Aux yeux de Cyrulnik et de Romano, ces thérapies étatiques et sauvages sont désastreuses. Pour les victimes, car ces traitements sont loin d’être sérieux et efficaces. Mais aussi pour leurs proches, que ces procédés dépossèdent de leur rôle.
On pourrait imaginer que ces thérapies s’améliorent et qu’elles deviennent performantes. Le seul problème, alors, serait le sort de l’entourage des victimes. En effet, à quoi servent les familles, les amis, les collègues de travail, les voisins, si l’on ne peut pas compter sur eux pour faire face à des situations difficiles de la vie? Il est évident que l’Etat finirait par affaiblir ces structures.
Certes, il arrive très souvent que ces dernières n’existent pas. Selon les enquêtes sur la solitude en France – et il en va de même dans les autres pays riches –, environ 40% de la population est pauvre en liens. Ces personnes ont de la famille, mais pas d’amis, par exemple. Et, parmi les 60% restants, il y a aussi des personnes qui n’ont pas véritablement avec qui parler des problèmes qu’elles traversent. Des personnes qui se sentent seules même si elles sont entourées de famille, d’amis, de collègues de travail et de voisins. Aux Etats-Unis, presque la moitié de la population se trouverait dans cette situation.
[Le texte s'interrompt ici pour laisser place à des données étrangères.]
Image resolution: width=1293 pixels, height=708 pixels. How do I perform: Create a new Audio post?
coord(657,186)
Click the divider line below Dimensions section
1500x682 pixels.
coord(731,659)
C’est pourquoi l’on peut se demander si, en fin de compte, cette prise en charge par l’Etat ne serait pas une manière de donner aux individus qui traversent des transitions difficiles une chance d’être épaulés et soutenus.
Tous des Robinson Crusoé
Mais il est impossible de voir les choses de cette manière. En effet, les problèmes de sociabilité qui traversent les pays démocratiques sont la conséquence directe de leurs politiques publiques. Notamment celles qui ont transformé (et affaibli) la famille. Mais aussi celles qui n’ont pas cessé de criminaliser la vie privée en rendant les relations que nous entretenons avec nos proches de plus en plus inquiétantes. L’émancipation individuelle a été conçue comme une libération de notre dépendance aux autres grâce à l’aide de l’Etat. La prise en charge par ce dernier de nos souffrances psychiques va approfondir cet affaiblissement des liens privés. Elle nous rendra toujours moins dépendants des autres, et de ce fait de plus en plus isolés. Comme si les démocraties contemporaines étaient en train de confondre l’autonomie personnelle et la solitude. Comme si ce malheur, ce scandale, cette torture qui consiste à vivre de plus en plus séparés les uns des autres était devenu un idéal politique. Et si nous ne nous révoltons pas, le citoyen de demain a de fortes chances de ressembler à Robinson Crusoé essayant de survivre dans une société du désespoir.